### Stated exercise
Copy out the listing below line for line, changing nothing.

:::::

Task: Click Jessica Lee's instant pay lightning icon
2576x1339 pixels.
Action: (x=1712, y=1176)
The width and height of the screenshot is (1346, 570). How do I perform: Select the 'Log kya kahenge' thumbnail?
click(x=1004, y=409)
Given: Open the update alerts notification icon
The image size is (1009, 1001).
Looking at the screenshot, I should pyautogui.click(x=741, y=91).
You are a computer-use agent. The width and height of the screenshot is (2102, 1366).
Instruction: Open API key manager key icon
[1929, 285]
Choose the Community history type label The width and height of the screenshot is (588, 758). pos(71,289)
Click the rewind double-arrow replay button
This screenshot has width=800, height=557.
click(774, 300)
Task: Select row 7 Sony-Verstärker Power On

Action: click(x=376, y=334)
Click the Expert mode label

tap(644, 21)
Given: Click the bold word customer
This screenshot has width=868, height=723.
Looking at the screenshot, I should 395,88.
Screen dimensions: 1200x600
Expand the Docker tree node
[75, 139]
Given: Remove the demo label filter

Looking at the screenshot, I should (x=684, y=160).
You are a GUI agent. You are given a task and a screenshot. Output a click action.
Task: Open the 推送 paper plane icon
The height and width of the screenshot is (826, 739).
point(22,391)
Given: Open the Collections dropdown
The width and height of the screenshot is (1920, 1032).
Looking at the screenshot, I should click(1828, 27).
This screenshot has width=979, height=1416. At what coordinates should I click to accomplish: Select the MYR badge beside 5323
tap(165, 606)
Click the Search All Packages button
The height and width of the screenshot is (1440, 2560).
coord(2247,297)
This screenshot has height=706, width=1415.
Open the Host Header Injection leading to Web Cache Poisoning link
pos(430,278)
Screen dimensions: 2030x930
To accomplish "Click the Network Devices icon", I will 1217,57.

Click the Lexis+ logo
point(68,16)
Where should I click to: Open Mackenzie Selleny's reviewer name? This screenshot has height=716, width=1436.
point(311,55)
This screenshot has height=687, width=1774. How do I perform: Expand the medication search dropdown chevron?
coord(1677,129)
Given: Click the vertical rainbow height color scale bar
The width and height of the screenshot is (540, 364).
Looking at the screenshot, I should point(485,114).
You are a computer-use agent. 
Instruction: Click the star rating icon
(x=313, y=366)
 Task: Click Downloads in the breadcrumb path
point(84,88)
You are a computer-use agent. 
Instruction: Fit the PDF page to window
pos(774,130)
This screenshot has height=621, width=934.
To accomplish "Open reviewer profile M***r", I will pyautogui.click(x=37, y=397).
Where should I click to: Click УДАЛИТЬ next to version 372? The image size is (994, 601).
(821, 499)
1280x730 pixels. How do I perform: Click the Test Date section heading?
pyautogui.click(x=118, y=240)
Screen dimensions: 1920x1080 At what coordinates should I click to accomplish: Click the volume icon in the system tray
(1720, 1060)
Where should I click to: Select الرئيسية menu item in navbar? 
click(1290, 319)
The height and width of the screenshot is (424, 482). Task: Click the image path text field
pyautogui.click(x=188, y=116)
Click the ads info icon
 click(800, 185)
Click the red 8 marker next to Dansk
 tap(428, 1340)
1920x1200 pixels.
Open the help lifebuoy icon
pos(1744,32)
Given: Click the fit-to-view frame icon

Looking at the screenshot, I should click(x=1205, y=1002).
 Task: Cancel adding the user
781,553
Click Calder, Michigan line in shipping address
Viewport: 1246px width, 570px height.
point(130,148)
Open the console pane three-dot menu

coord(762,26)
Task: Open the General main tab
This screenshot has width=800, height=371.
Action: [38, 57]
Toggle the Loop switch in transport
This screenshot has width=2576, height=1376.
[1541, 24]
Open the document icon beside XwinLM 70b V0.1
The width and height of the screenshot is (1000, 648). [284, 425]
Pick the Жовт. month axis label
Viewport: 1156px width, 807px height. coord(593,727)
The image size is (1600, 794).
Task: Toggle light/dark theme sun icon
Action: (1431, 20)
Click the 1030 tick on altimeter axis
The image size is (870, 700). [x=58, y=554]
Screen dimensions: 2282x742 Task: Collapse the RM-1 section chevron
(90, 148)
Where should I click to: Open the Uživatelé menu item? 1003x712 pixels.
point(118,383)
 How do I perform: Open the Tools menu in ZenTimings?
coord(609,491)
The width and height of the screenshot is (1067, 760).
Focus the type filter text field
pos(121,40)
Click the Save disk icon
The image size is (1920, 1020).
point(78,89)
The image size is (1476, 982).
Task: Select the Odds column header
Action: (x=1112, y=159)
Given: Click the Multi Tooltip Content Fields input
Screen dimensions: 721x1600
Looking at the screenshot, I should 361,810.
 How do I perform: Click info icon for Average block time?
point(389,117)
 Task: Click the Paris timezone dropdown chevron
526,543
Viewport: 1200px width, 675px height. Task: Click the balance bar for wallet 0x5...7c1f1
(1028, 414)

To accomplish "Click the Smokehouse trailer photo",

:::::

### Task result
Task: Click Jessica Lee's instant pay lightning icon
2576x1339 pixels.
Action: (x=1712, y=1176)
The width and height of the screenshot is (1346, 570). How do I perform: Select the 'Log kya kahenge' thumbnail?
click(x=1004, y=409)
Given: Open the update alerts notification icon
The image size is (1009, 1001).
Looking at the screenshot, I should pyautogui.click(x=741, y=91).
You are a computer-use agent. The width and height of the screenshot is (2102, 1366).
Instruction: Open API key manager key icon
[1929, 285]
Choose the Community history type label The width and height of the screenshot is (588, 758). pos(71,289)
Click the rewind double-arrow replay button
This screenshot has width=800, height=557.
click(774, 300)
Task: Select row 7 Sony-Verstärker Power On

Action: click(x=376, y=334)
Click the Expert mode label

tap(644, 21)
Given: Click the bold word customer
This screenshot has width=868, height=723.
Looking at the screenshot, I should 395,88.
Screen dimensions: 1200x600
Expand the Docker tree node
[75, 139]
Given: Remove the demo label filter

Looking at the screenshot, I should (x=684, y=160).
You are a GUI agent. You are given a task and a screenshot. Output a click action.
Task: Open the 推送 paper plane icon
The height and width of the screenshot is (826, 739).
point(22,391)
Given: Open the Collections dropdown
The width and height of the screenshot is (1920, 1032).
Looking at the screenshot, I should click(1828, 27).
This screenshot has width=979, height=1416. At what coordinates should I click to accomplish: Select the MYR badge beside 5323
tap(165, 606)
Click the Search All Packages button
The height and width of the screenshot is (1440, 2560).
coord(2247,297)
This screenshot has height=706, width=1415.
Open the Host Header Injection leading to Web Cache Poisoning link
pos(430,278)
Screen dimensions: 2030x930
To accomplish "Click the Network Devices icon", I will 1217,57.

Click the Lexis+ logo
point(68,16)
Where should I click to: Open Mackenzie Selleny's reviewer name? This screenshot has height=716, width=1436.
point(311,55)
This screenshot has height=687, width=1774. How do I perform: Expand the medication search dropdown chevron?
coord(1677,129)
Given: Click the vertical rainbow height color scale bar
The width and height of the screenshot is (540, 364).
Looking at the screenshot, I should point(485,114).
You are a computer-use agent. 
Instruction: Click the star rating icon
(x=313, y=366)
 Task: Click Downloads in the breadcrumb path
point(84,88)
You are a computer-use agent. 
Instruction: Fit the PDF page to window
pos(774,130)
This screenshot has height=621, width=934.
To accomplish "Open reviewer profile M***r", I will pyautogui.click(x=37, y=397).
Where should I click to: Click УДАЛИТЬ next to version 372? The image size is (994, 601).
(821, 499)
1280x730 pixels. How do I perform: Click the Test Date section heading?
pyautogui.click(x=118, y=240)
Screen dimensions: 1920x1080 At what coordinates should I click to accomplish: Click the volume icon in the system tray
(1720, 1060)
Where should I click to: Select الرئيسية menu item in navbar? 
click(1290, 319)
The height and width of the screenshot is (424, 482). Task: Click the image path text field
pyautogui.click(x=188, y=116)
Click the ads info icon
 click(800, 185)
Click the red 8 marker next to Dansk
 tap(428, 1340)
1920x1200 pixels.
Open the help lifebuoy icon
pos(1744,32)
Given: Click the fit-to-view frame icon

Looking at the screenshot, I should click(x=1205, y=1002).
 Task: Cancel adding the user
781,553
Click Calder, Michigan line in shipping address
Viewport: 1246px width, 570px height.
point(130,148)
Open the console pane three-dot menu

coord(762,26)
Task: Open the General main tab
This screenshot has width=800, height=371.
Action: [38, 57]
Toggle the Loop switch in transport
This screenshot has width=2576, height=1376.
[1541, 24]
Open the document icon beside XwinLM 70b V0.1
The width and height of the screenshot is (1000, 648). [284, 425]
Pick the Жовт. month axis label
Viewport: 1156px width, 807px height. coord(593,727)
The image size is (1600, 794).
Task: Toggle light/dark theme sun icon
Action: (1431, 20)
Click the 1030 tick on altimeter axis
The image size is (870, 700). [x=58, y=554]
Screen dimensions: 2282x742 Task: Collapse the RM-1 section chevron
(90, 148)
Where should I click to: Open the Uživatelé menu item? 1003x712 pixels.
point(118,383)
 How do I perform: Open the Tools menu in ZenTimings?
coord(609,491)
The width and height of the screenshot is (1067, 760).
Focus the type filter text field
pos(121,40)
Click the Save disk icon
The image size is (1920, 1020).
point(78,89)
The image size is (1476, 982).
Task: Select the Odds column header
Action: (x=1112, y=159)
Given: Click the Multi Tooltip Content Fields input
Screen dimensions: 721x1600
Looking at the screenshot, I should 361,810.
 How do I perform: Click info icon for Average block time?
point(389,117)
 Task: Click the Paris timezone dropdown chevron
526,543
Viewport: 1200px width, 675px height. Task: Click the balance bar for wallet 0x5...7c1f1
(1028, 414)

To accomplish "Click the Smokehouse trailer photo",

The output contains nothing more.